Expression of HIF-1α were associated with tumour progression, poorly differentiated cells, histological type, tumour stage, lymph node metastasis, and poor survival (16, 32). In their meta-analysis, Ren et al. found that HIF-1α expression was excessive in lung cancer tissues and that this overexpression was not present in healthy lung tissues. Increased CD133/HIF-1α (S) ratios in LNM positive group and moderate correlation between HIF-1α (S) and CD133 (S) concentrations and strong correlation between HIF-1α (P) and CD133 (S) suggested that a mechanism might be activated that would increase the transfer of HIF-1α from pleural fluid to plasma in case of lymph node involvement in MPE patients. One of the findings that suggest this idea was the high HIF-1α (S) concentration in this malignant patient group.
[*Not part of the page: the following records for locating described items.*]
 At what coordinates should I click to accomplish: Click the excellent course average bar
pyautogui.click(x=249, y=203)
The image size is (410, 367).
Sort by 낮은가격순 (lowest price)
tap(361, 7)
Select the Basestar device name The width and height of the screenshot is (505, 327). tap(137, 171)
At the same time, the strong correlation between HIF-1α (P) and CD133 (S) concentration in this malignant patient group reveals the importance of HIF-1α secreted at the tissue level in the increase of plasma CD133. High CD133/HIF-1α (S) ratio in the LNM-positive group showed that HIF-1α was lower in serum in the case of lymph node involvement. Our results facilitated thinking that due to the lymph node involvement in MPE, the passage of HIF-1α produced at tissue level and HIF-1α in pleural fluid into plasma may be lower.
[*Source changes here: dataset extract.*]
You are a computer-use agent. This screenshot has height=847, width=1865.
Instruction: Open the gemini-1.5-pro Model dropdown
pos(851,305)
In our literature review, we could not find an article evaluating the diagnostic importance of HIF-1α and CD133 as a biomarker in patients with MPE. Chen et al. reported the sensitivity and specificity for increased VEGF mRNA expression in pleural effusions as 82.6% and 84.3%, respectively (40). Katsuda et al. stated that HIF-1α may play a role in lymphatic invasion and lymph node metastasis by inducing VEGF-C in ESCC (39). When we evaluated HIF-1α (P) as a biomarker in the diagnosis of LNM in patients with MPE, it was thought that it could have sufficient performance with 0.83 (0.71-0.94) AUC values and 79% efficiency. The CD133/HIF-1α (S) ratio had a higher diagnostic performance than HIF-1α, with an AUC of 0.90 (0.81-0.98) and an efficiency of 86%. These results suggest that CD133/HIF-1α (S) ratio can be evaluated as a new biomarker in the diagnosis and follow-up of lymph node involvement in patients with MPE.
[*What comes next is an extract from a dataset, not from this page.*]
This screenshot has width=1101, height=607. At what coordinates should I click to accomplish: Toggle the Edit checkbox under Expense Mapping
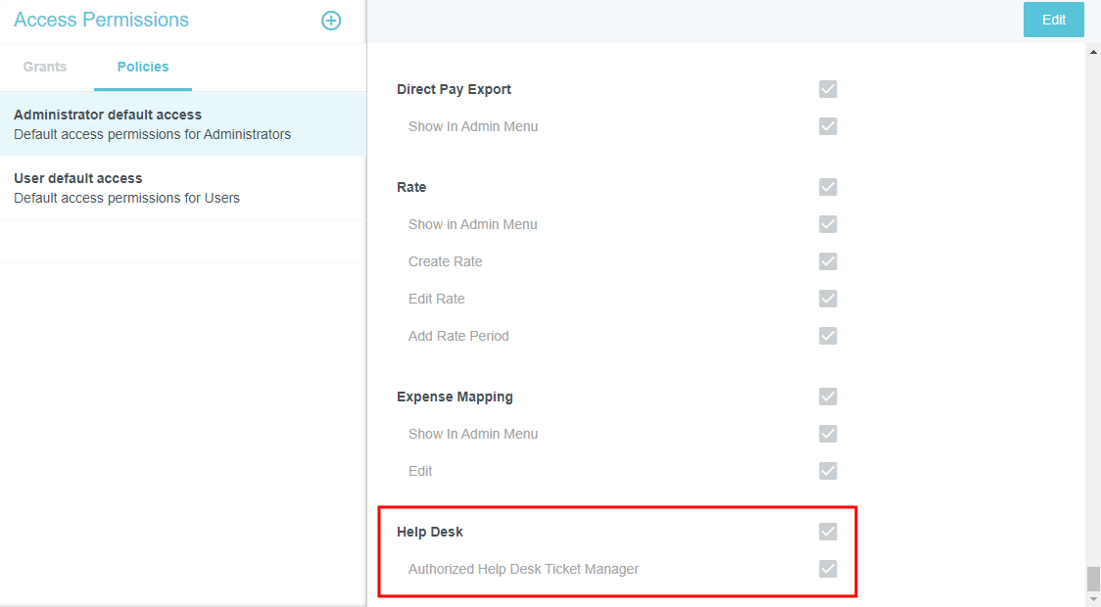[x=828, y=471]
This study has some limitations. The sample size was relatively small, and the study was conducted at a single centre that may not be representative of MPE patients from other centres. In spite of that, the number of patients included in this study is representative of the size of the medical facility where the study was performed. In the study CD133 (P) cells could not be demonstrated. However, determination of CD133 (P) cell counts and their relationship with pleural fluid and (P) CD133 and (P) HIF-1α concentrations may help to explain the effect of CD cells increase in pleural fluid due to hypoxia on LNM. The study needs to be supported by further, multicentre studies involving a larger patient group and detecting the CD133 (P) cell content.
In conclusion, serum HIF-1α and CD133 concentrations were higher in patients with MPE, consistent with our hypothesis. However, there was no increase in serum concentration of HIF-1α and CD 133 in these patients with lymphatic involvement. Moreover, as an interesting result, lower pleural HIF-1α concentrations were found. According to this experiment, HIF-1α (P) and CD133/HIF-1α (S) ratio can be used as biomarkers in diagnosing lymph node involvement in MPE patients.